5 NLP Principles of Success
How do we ensure that our behaviours empower us and will enable us to achieve our goals? Well, we talked recently about the NLP communication model, and that how we filter information that comes to us determines our internal representations, which in turn results in our behaviour. So the question is, how do we make sure that those internal representations that we have are producing the right internal representation in order to produce empowering behaviours in us?
One of the keys to this is in the NLP adopted Five Principles for Success, illustrated in the picture above.
Now looking a the first three on the list. These were described originally as the ‘Three legs of NLP’.
If you were to do a short seminar on NLP then you could just say to people, “look there are only three things that you need to be successful in life.
Firstly, know what you want, have a clear outcome in life.” Incidentally before NLP most therapists did not have outcomes for their therapy. Rogerian therapy, was outcomeless therapy. Milton Erickson said to others, “look i really think that we ought to have an outcome here” and NLP adopted this approach.
“Secondly, be alert and keep your awareness of what is going on so that you notice what you are getting.
Thirdly, have sufficient flexibility to keep changing what you are doing until you get what you want.”
End of Seminar.
These three things are the three legs of NLP. First is the skill of knowing your outcome. If you do not know where you are going, it makes it hard to get there.
An important part of NLP is training in sensory acuity: where to place your attention and how to change and enlarge your awareness and filters so that you notice things that you had not noticed previously. It is present moment sensory awareness. When communicating with others, this means noticing the small but crucial signals that let you know how they are responding. When thinking, that is, communicating with yourself, it means heightened awareness of your internal images, sounds and feelings. You need the acuity or sensitivity to notice if what you are doing is getting you what you want.
If what you are doing is not working, do something else, anything else. You need to hear, see and feel what is happening and have a choice of responses. NLP aims to give people more choice about what they do. Having only one way of doing things is no choice at all.
Sometimes it will work and sometimes it won’t, so there will always be situations you cannot cope with. Two choices will put you in a dilemma. Having a choice means being able to use a minimum of three approaches. In any interaction, the person who has the most choices of what to do, the greatest flexibility of behaviour, will be in control of the situation.

▶ **What to produce**
According to the passage on NLP principles, what is the minimum number of approaches that having a choice requires? The lines that follow come from a separate source and are unrelated to the passage on NLP principles.

▶ **Collected material**
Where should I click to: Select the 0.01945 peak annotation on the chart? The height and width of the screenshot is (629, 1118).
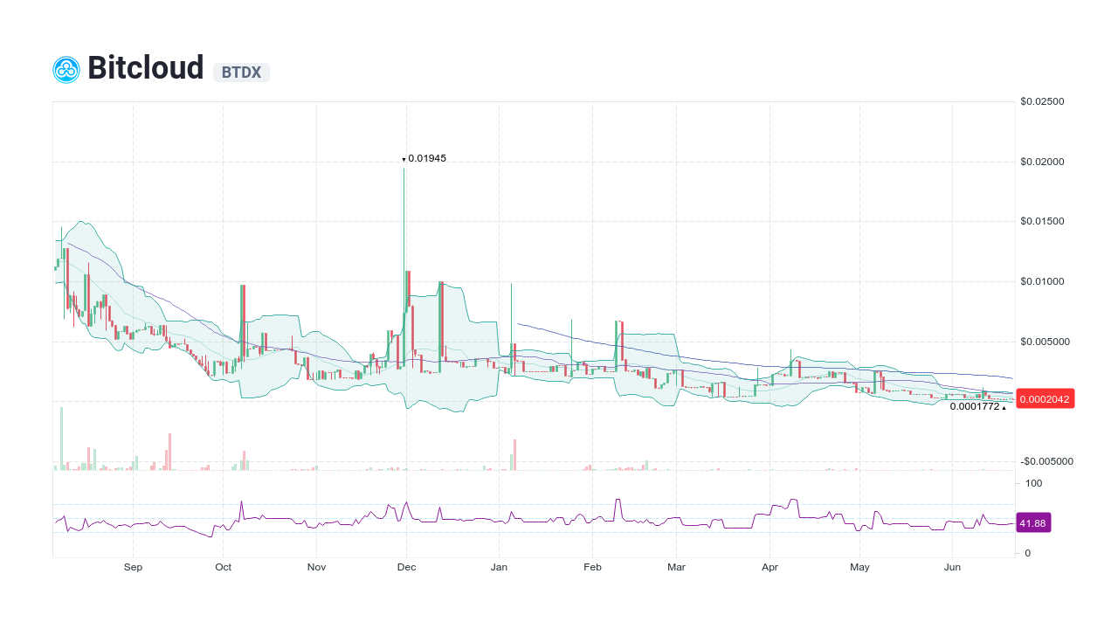tap(425, 159)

▶ **Result below**
Having a choice means being able to use a minimum of three approaches.